Not What it Seems: “The Great Gatsby”

Nick Carraway, the omnipresent narrator-slash-tour guide of The Great Gatsby, describes the titular character as “the single most hopeful person I’ve ever met.” He could just as easily be describing the film’s director, Australian Baz Luhrman, whose decadent and elaborate take on F. Scott Fitzgerald’s classic American novel of reinvention and deception opened May 10th. Like Gatsby, Luhrman’s move is gilded, glitzy, and full of hope but, unfortunately, that hope is ultimately hollow for both director and character.

Credit: Warner Brothers

Luhrman’s “The Great Gatsby” isn’t bad. It’s just not The Great Gatsby.   Instead, Luhrman takes the complex and fragile threads of the story’s interwoven relationships, deceit, and staggering excess and weighs them down. Under the weight of bright colors, relentlessly computer-generated glitz, and confusingly surreal 3-D the threads of the story break leaving the best efforts of the cast futile. They seem as nothing more than paper dolls moved along by some clever editing.

Credit: Warner Brothers

Of course they are very pretty paper dolls. Carey Mulligan’s Daisy Buchanan, who never manages to break through what feels like a perpetual Xanax high and have real emotion, floats through the film in exquisite gowns that are just barely inspired by the Jazz Age. Tobey Maguire’s Nick Carraway is delightfully rumpled and nervous even in the most tweed of suits but never quite convinces the audience that, for having witnessed and been party to the catastrophe that was that summer in New York, he is a primary and reliable source. Joel Edgerton’s Tom Buchanan is spotless and menacing all at the same time.  Leonardo DiCaprio’s Gatsby never quite seems to fit neatly into his character’s period-perfectly dressed skin, though whether that’s good acting for a character who himself is playing pretend or a lack of range for the actor is up for discussion. The costumes and the scripted lines are spot on for each character, but the actors performances are flat. The closest thing to a real, breathing character in the entire film is Isla Fisher’s Myrtle Wilson.  Myrtle, a character who is already a caricature even in the book, comes off as the most grounded and most genuine in the whole cast under the artful touch of a nearly unrecognizable Fisher.

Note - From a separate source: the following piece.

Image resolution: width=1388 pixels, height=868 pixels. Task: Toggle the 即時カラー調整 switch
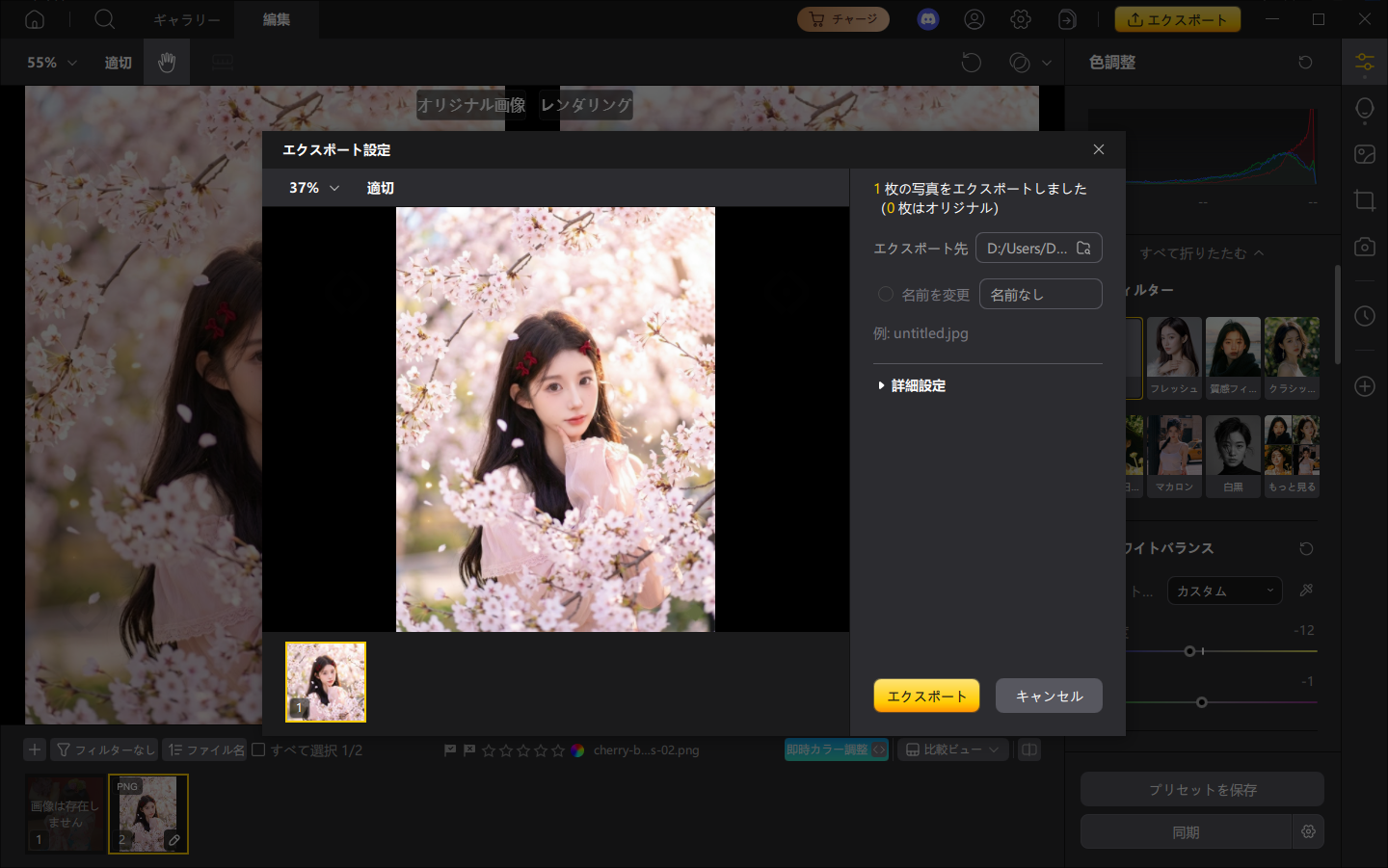point(836,749)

Contributing to that numb sense of unreality throughout the nearly two and a half hour film are startling insertions of more contemporary music. In Luhrman’s previous films (Romeo and Juliet, Moulin Rouge) contemporary music helps augment the story.  Here, “100$ Bill” and other contemporary tracks, while meant to layer on another element of the excess of the Roaring Twenties, instead serves to jar the viewer back into the present. One cannot simply lose themselves in the film which at some points feels less like a Baz Luhrman movie and more like an extended Jay Z  music video (understandable considering that Jay Z also serves as executive producer on the film.)

Credit: Warner Brothers

The film is beautiful, though, and the lush settings ultimately serve to do what the cast, script and director should have: illustrate that below the gilded exteriors there is only hollowness and disappointment.  Even at the feverish climax of the story the film seems flat and withers away like so many cut flowers that scatter the sets.  Perhaps that is the real story the film is trying to tell, that for all Luhrman’s efforts to grasp a truly fresh view of the timeless tale it is ultimately just like the green light at the end of Daisy’s dock is for Gatsby: just out of reach.